Collected data
--------------------

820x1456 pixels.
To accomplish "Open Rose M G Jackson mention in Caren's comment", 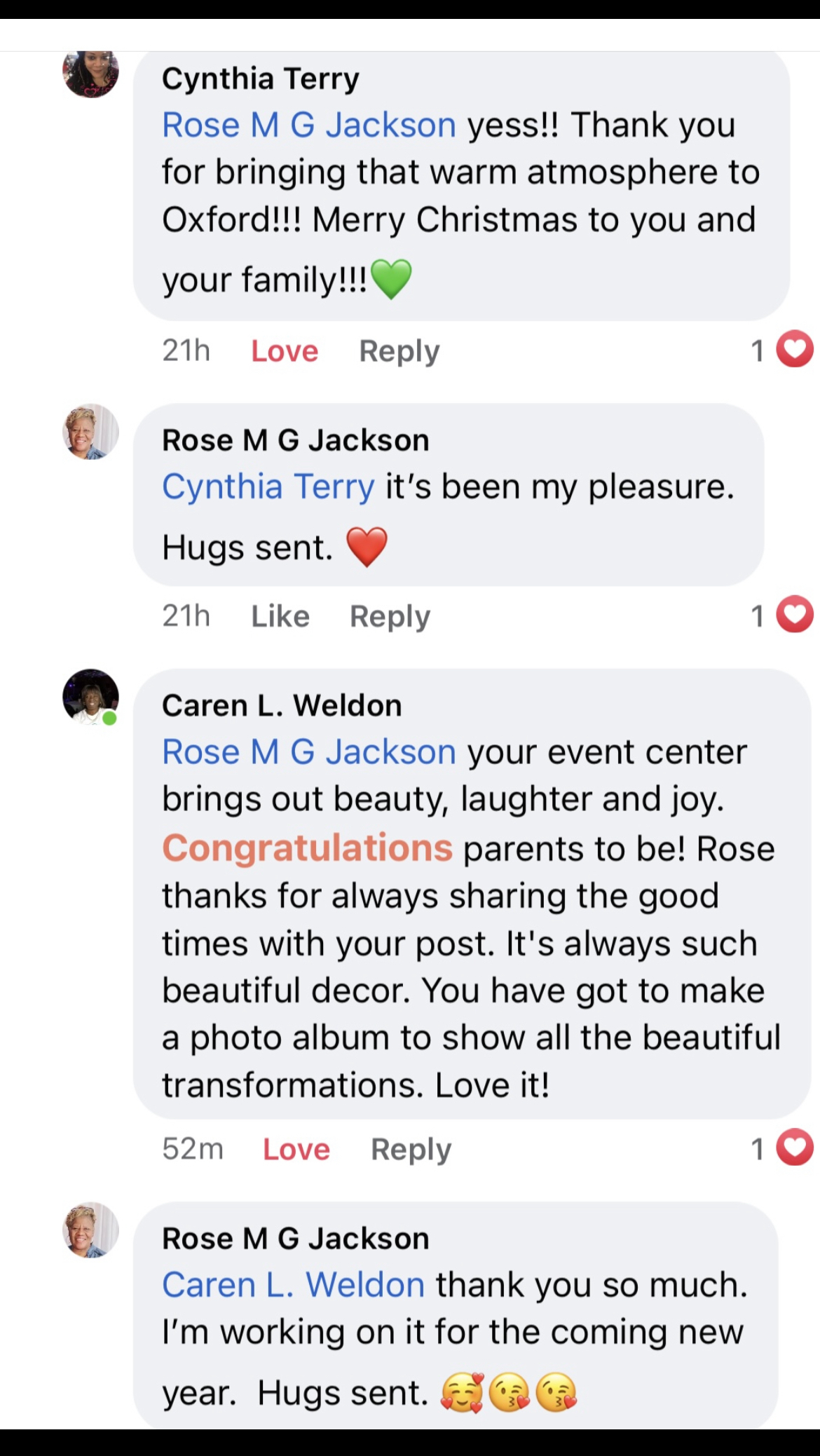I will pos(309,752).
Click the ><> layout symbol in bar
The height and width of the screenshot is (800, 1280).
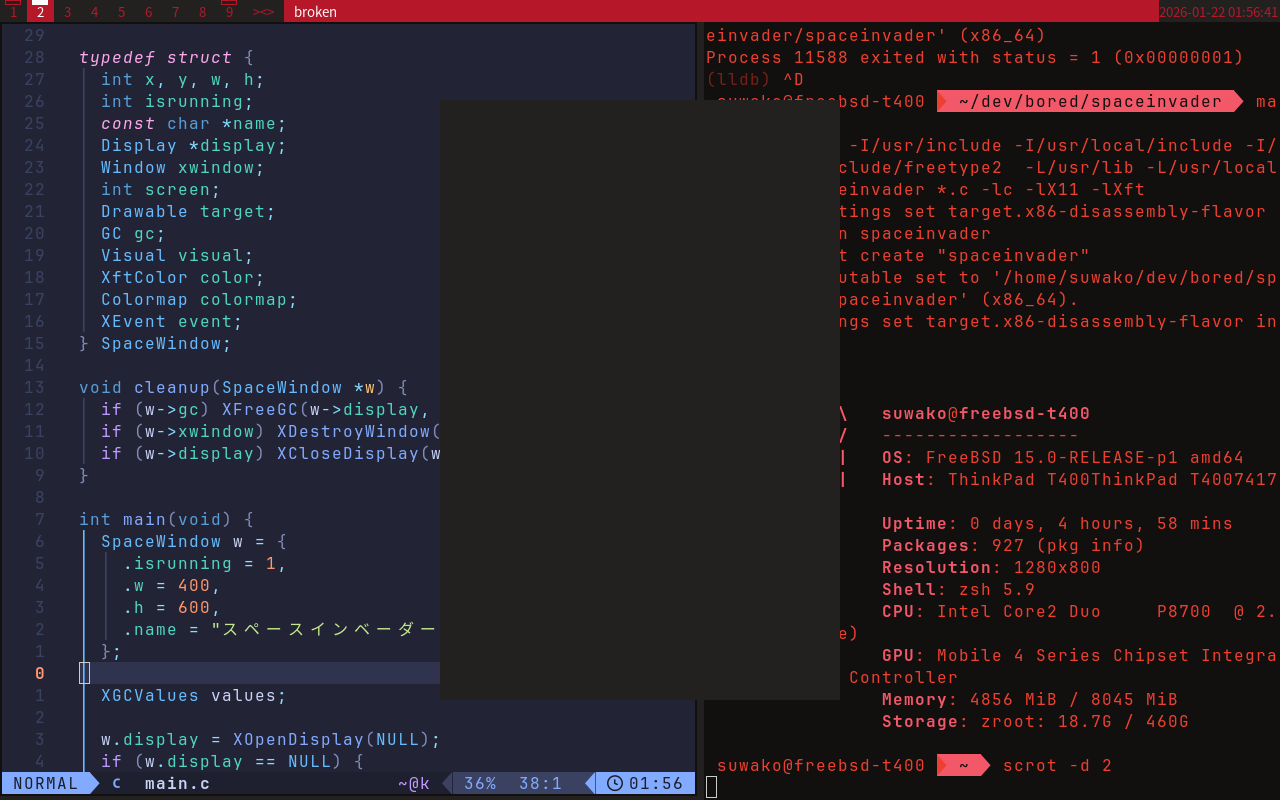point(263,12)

--------------------

YOUR TASK:
Set down only the lines running from the line with "Click the ><> layout symbol in bar" to the end of the entries, inclusive; omit every picture.

RESPONSE:
Click the ><> layout symbol in bar
The height and width of the screenshot is (800, 1280).
point(263,12)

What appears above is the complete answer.